In May, news reports were released the world over that a disease touted by the World Health Organization (WHO) as one of ten potential upcoming large scale epidemic was found in India.
The disease, the Nipah virus, is a worrisome prospect. The disease has a seventy percent mortality rate, making the threat to life considerable. More troubling still is that there is no known vaccination for the disease, making fears of large outbreaks more pronounced.
The disease outbreak first occurred in Kerala at the beginning of May. Several people were taken ill and there were a small number of deaths associated with the disease in the area.

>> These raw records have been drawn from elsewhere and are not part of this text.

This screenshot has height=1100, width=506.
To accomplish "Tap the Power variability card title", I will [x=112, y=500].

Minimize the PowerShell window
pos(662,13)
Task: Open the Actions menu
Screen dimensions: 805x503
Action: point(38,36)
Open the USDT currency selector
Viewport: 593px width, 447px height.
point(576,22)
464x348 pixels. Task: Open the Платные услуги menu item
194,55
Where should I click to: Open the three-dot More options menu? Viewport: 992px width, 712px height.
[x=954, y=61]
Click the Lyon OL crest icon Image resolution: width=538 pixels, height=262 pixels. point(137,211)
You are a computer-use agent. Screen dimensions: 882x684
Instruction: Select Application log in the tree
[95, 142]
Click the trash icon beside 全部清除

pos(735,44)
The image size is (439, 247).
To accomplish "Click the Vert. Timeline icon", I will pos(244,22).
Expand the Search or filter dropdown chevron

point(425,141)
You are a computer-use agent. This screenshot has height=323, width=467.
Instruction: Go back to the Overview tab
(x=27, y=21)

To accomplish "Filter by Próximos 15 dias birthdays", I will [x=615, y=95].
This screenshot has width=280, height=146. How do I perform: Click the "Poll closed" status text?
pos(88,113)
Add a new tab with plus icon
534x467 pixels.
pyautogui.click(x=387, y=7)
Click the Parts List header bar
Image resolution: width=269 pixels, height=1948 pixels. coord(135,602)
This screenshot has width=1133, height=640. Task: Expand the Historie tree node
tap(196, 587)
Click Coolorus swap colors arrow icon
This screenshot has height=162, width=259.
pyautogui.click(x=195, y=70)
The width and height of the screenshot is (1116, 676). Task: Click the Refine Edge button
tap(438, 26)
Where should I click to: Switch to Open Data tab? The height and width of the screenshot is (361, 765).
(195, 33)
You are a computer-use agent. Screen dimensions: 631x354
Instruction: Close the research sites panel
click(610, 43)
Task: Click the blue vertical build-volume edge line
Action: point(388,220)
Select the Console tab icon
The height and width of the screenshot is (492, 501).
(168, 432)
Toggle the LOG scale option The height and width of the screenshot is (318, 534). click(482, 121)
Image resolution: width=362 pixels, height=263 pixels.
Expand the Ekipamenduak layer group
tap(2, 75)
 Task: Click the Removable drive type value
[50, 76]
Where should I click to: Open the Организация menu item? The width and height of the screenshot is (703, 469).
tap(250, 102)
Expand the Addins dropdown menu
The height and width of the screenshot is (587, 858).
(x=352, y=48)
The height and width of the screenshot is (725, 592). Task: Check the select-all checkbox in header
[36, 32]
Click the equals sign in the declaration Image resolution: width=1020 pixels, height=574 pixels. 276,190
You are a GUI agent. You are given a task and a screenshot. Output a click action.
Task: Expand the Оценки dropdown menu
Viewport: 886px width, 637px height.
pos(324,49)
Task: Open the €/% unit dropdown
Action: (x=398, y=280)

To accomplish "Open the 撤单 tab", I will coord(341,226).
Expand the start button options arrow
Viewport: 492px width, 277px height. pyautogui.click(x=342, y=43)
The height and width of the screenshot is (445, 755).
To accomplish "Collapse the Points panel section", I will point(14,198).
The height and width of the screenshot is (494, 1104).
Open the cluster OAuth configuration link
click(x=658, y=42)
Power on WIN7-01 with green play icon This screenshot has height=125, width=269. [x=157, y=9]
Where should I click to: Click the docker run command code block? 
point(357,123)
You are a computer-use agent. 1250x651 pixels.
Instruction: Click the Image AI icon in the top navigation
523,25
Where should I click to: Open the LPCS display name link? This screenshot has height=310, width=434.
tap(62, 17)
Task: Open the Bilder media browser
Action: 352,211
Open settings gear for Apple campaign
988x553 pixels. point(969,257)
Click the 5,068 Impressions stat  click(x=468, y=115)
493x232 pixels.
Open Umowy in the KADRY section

The disease is passed on from animals to humans and is most commonly known to be passed on through fruit bats. Bites or direct contact with the animal are not necessarily required to pass on the infection. One of the more common means of infection is through drinking raw date palm sap. Animals that have urinated or defecated on this date palm sap can leave traces of the virus, in turn passing the virus on to humans that consume the sap.
This infection route was made clearer in news headlines as Qatar put a temporary ban in place on all fruit and vegetable imports originating in Kerala. The rapid response to the disease outbreak has led to Qatar already revoking the ban.
Experts have credited a strong public health response with containing a deadly outbreak of Nipah virus in India in the same month that it began. No more cases of the virus have been reported as of May 29.
The response to the outbreak drew widespread praise. “The medical and public health response in Kerala prevented it from becoming much worse.” said Daniel R. Lucey, MD, MPH, adjunct professor of medicine and infectious diseases at Georgetown University Medical Center.
In total the infection was isolated to only nineteen individuals, of which seventeen died, surpassing all previous estimates of mortality rate due to the disease.
The findings of the investigation into the outbreak were presented at the CDC’s International Conference on Emerging Infectious Diseases in Atlanta. It was noted that a single initial disease patient was infected within the community. From this point all infections were noted to have occurred through human to human contact within hospitals.
In this context it was of the utmost importance that the isolation of disease cases was as rapid as it was. Due to the lethality and potential for rapid transmission of the virus, the outbreak could have been far worse and taken untold numbers of lives.